Tomorrow... Tomorrow, I’ll make that call. Tomorrow, I’ll take that drive. Tomorrow, I’ll right that wrong.
There’s always time, right? There will be another day, another opportunity. Another chance.
But, what if? What if there isn’t more time? What if there isn’t another chance, another opportunity? What if all you have is the here and now—only this day, this moment, this opportunity?
I’ve spent the majority of my life in 12-step recovery. The most recent anniversary I celebrated was ten consecutive years in the rooms of help and hope. Ten years of blessings, and opportunities. During that time there’s been innumerable lessons, self-inflicted heartache, the struggles that come along with life on life’s terms, peeling the layers of my soul—of my disease, and learning what makes me who I am, how I act, and why I think the way I do.

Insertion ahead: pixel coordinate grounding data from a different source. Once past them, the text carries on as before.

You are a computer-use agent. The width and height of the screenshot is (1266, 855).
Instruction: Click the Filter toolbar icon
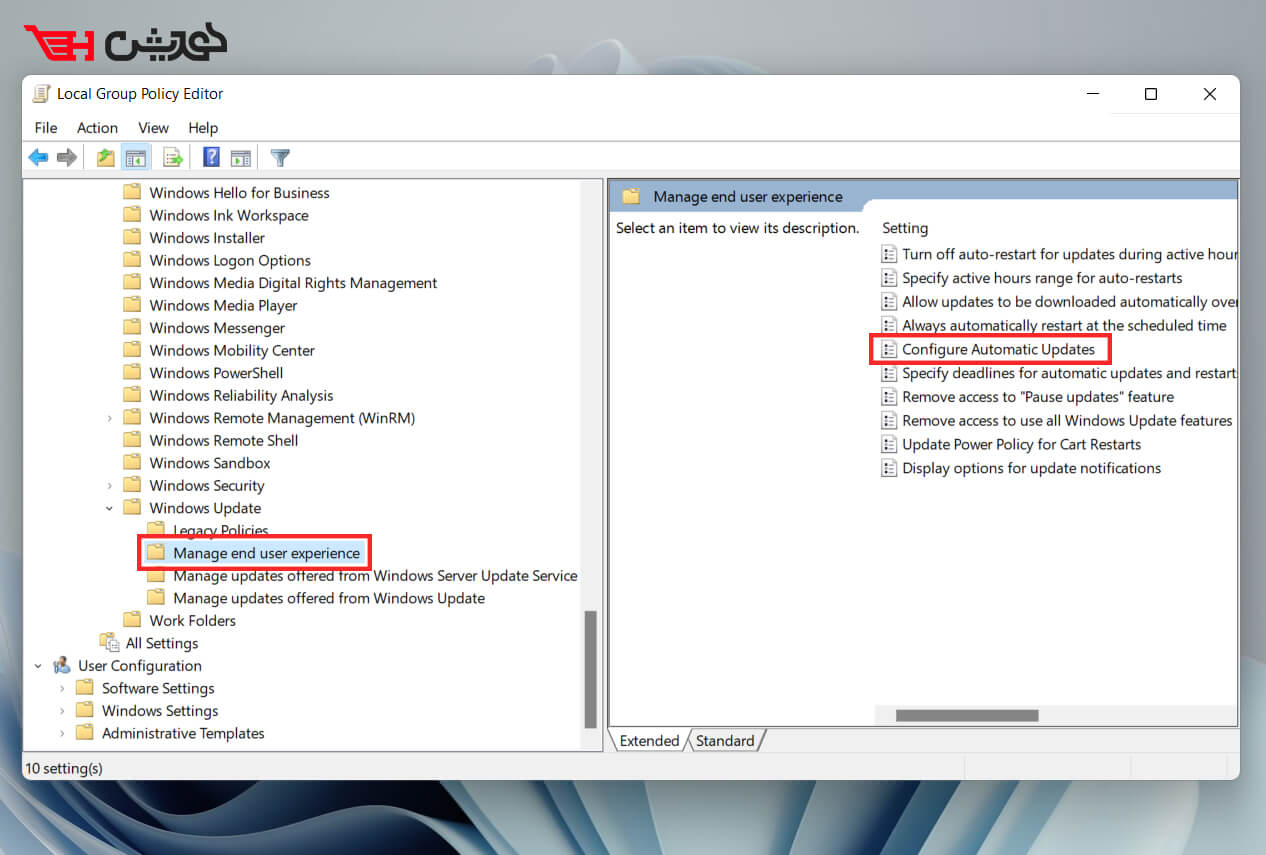pyautogui.click(x=279, y=157)
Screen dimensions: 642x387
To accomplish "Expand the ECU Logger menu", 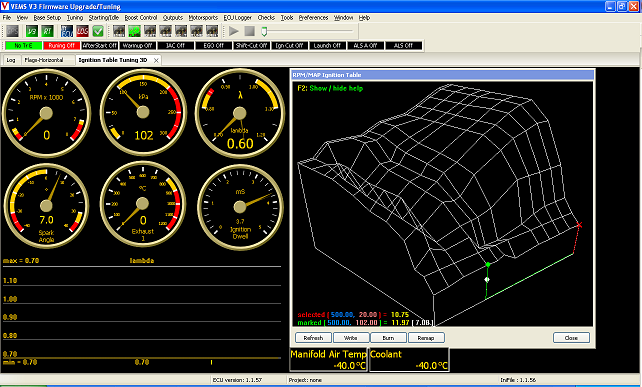I will pos(237,18).
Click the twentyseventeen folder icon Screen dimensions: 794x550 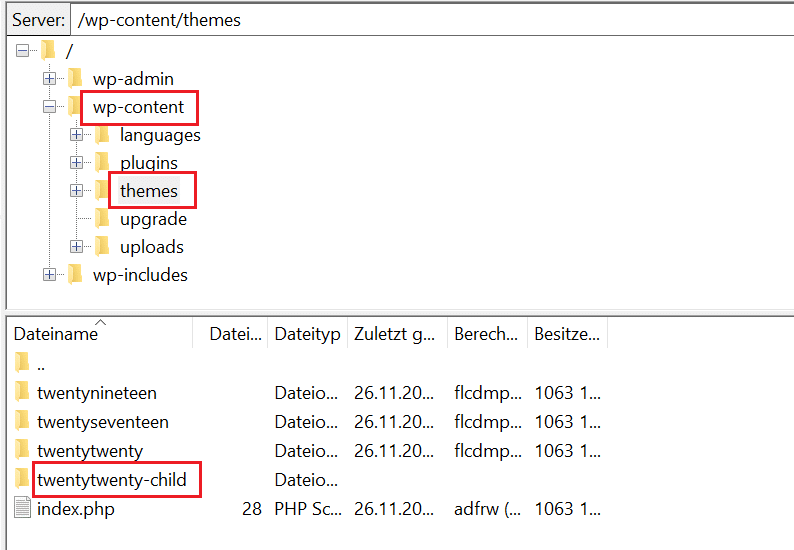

All of that work—and there’s still more to be done—enabled me to discover who I am at the core. From the top of my head, right down to the bottom of my feet.
My entire heart and soul.
I have a deep understanding and acceptance of the fact that I’m not perfect. I never will be. And frankly, I don’t want to be. Only madness lies on the path to perfection, and I’ve had more than my share of madness in my lifetime.
The last 5 years has carried it’s own brand of madness though. It marks the beginning of change in my life, of a madness that would impact my future—to a degree I hadn’t realized possible.
And through all of that, I’m exactly where I am supposed to be.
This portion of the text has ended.